Exacerbation of Acute Pancreatitis in the Presence of Chronic Liver Injury in Rats, with Special Reference to Therapeutic Efficacy of Prostaglandin E1

Abstract

The pathophysiology of acute pancreatitis accompanied by chronic liver injury, and the therapeutic efficacy of prostaglandin (PG)E1 were studied experimentally in rats. Chronic liver injury was produced by subcutaneous administration of CCl4. Acute pancreatitis was induced by the closed duodenal loop (CDL) method, immediately after which PGE1 (60 ng/kg/min) was infused intravenously via the jugular vein. Serum levels of amylase, alpha2-macroglobulin-trypsin complex (alpha2M-TRY), C-reactive protein (CRP), and tumor necrosis factor-alpha (TNF-alpha) were determined before and at 3 and 6 h after the onset of acute pancreatitis. Rats without administration of CCl4 served as controls. Serum amylase levels were lower in the liver injury (LI) group than in the normal liver (NL) group at 3 and 6 h. PGE1 had no effect on amylase levels in either group. Serum alpha2M-TRY levels were similar in the two groups at 3 h, but significantly higher in LI than in NL at 6 h. PGE1 tended to decrease alpha2M-TRY levels only in LI. Serum CRP levels were significantly more elevated in LI than in NL at 0, 3, and 6 h. PGE1 decreased CRP levels only in LI. Serum TNF-alpha concentrations were higher in LI, especially at 6 h. PGE1 reduced TNF-alpha levels in LI. Pancreatitis severity scores were significantly higher in LI. PGE1 significantly decreased the severity scores only in LI. Fat necrosis scores were significantly lower in LI. Histologically, interstitial edema was much more prominent in NL than in LI, whereas interstitial hemorrhage was more severe in LI at 3 and 6 h.
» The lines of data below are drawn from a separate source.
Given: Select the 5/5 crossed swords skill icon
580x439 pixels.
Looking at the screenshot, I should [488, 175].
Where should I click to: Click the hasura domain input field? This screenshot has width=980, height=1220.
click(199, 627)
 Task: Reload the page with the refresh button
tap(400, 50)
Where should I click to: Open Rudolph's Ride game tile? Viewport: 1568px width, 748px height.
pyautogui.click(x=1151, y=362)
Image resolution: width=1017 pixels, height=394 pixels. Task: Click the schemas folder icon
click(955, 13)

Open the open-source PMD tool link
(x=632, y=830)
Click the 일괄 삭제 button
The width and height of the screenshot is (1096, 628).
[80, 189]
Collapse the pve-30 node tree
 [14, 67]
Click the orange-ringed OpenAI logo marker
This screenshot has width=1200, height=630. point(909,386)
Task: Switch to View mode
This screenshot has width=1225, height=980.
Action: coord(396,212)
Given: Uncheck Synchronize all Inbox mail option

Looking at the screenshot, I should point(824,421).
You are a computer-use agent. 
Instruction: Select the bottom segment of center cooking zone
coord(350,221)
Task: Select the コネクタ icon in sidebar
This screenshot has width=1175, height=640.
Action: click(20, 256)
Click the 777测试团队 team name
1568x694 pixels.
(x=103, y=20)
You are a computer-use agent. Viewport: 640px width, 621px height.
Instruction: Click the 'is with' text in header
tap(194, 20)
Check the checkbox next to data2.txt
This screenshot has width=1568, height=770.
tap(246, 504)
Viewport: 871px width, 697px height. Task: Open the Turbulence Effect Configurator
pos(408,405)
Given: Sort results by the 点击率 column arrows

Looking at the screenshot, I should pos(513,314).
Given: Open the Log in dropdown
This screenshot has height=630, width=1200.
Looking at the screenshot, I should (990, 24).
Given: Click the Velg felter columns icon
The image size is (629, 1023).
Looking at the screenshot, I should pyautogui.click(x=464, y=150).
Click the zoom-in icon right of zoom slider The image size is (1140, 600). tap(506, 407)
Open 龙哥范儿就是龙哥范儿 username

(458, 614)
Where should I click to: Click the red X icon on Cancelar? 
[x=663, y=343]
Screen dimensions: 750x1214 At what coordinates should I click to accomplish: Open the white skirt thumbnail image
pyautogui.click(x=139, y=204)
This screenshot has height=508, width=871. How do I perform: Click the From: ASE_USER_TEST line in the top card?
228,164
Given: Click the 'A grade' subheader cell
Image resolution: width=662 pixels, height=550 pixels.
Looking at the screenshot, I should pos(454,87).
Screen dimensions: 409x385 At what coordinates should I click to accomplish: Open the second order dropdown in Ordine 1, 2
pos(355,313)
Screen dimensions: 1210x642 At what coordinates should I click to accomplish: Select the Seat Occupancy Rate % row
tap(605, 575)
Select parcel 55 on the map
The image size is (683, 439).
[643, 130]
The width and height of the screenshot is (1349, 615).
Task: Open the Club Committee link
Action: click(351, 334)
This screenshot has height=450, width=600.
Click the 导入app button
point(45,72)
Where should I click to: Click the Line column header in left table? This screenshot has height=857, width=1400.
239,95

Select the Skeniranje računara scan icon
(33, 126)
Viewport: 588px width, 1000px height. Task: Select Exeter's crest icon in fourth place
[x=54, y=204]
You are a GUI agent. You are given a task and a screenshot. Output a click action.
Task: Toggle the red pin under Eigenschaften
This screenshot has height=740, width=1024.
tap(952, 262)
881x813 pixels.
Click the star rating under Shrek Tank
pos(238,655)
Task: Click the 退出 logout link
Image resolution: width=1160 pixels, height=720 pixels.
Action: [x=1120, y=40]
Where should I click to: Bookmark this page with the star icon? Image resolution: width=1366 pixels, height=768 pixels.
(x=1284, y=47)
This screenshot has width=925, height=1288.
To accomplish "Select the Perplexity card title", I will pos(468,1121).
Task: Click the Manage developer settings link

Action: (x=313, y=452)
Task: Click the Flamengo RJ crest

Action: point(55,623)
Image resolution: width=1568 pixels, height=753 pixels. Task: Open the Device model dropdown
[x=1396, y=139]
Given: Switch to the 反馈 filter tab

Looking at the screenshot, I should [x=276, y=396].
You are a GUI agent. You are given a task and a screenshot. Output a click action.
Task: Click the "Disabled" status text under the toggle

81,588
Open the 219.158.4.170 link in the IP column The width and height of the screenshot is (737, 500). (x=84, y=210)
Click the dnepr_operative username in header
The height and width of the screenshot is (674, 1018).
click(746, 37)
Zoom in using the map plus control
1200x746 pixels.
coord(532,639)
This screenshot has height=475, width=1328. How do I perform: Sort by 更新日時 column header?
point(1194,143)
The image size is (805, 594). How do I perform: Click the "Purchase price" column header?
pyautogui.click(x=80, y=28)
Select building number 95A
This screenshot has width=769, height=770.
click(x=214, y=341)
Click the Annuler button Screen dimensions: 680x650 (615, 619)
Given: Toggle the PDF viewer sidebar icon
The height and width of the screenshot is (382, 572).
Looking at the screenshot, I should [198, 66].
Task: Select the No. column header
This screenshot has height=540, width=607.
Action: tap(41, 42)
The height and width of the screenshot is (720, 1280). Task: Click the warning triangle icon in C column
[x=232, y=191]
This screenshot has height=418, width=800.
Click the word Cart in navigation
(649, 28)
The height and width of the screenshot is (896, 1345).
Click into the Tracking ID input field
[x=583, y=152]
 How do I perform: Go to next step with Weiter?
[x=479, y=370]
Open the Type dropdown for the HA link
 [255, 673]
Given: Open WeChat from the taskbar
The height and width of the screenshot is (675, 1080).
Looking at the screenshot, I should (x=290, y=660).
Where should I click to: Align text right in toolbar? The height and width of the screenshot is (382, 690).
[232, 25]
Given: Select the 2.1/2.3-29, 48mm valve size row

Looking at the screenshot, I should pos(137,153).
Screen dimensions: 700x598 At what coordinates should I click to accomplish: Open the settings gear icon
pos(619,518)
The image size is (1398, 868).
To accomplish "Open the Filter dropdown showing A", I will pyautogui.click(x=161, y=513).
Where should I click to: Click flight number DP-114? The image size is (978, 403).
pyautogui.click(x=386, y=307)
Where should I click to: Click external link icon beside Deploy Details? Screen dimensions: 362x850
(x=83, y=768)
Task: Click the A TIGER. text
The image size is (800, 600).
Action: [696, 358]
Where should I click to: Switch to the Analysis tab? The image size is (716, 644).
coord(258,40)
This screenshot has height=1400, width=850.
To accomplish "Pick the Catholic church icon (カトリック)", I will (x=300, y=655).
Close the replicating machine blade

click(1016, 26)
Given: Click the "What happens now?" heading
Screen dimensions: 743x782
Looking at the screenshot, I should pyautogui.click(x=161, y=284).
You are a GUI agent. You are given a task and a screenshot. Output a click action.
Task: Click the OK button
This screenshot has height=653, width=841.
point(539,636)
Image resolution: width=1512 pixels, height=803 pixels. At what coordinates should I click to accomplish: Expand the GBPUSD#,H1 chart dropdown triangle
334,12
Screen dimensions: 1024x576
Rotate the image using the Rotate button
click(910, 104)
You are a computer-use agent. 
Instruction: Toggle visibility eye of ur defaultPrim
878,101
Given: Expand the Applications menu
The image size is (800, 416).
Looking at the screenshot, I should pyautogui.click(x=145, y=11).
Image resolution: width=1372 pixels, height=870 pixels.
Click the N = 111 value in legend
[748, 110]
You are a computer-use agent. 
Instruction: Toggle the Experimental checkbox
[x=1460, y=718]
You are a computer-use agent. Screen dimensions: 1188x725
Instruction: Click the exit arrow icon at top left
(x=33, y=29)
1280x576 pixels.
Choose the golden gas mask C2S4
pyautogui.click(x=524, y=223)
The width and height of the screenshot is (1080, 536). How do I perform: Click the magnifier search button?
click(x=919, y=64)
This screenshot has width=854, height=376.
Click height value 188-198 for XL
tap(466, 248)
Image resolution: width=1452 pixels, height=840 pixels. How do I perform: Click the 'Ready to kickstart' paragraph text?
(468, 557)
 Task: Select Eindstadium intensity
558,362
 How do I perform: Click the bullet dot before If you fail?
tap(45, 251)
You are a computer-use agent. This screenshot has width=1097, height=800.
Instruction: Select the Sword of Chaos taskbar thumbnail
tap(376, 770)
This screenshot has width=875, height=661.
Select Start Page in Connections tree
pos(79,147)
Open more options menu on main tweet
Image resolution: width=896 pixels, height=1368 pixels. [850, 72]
PGE1 lessened the hemorrhage in LI. The extent of both vacuolization and necrosis of acinar cells was similar for both groups and tended to be improved by PGE1. It is concluded that acute pancreatitis becomes much more serious in the presence of chronic liver injury, and that PGE1 can ameliorate the exacerbated lesions, probably by improvements in blood flow through the pancreatic tissue.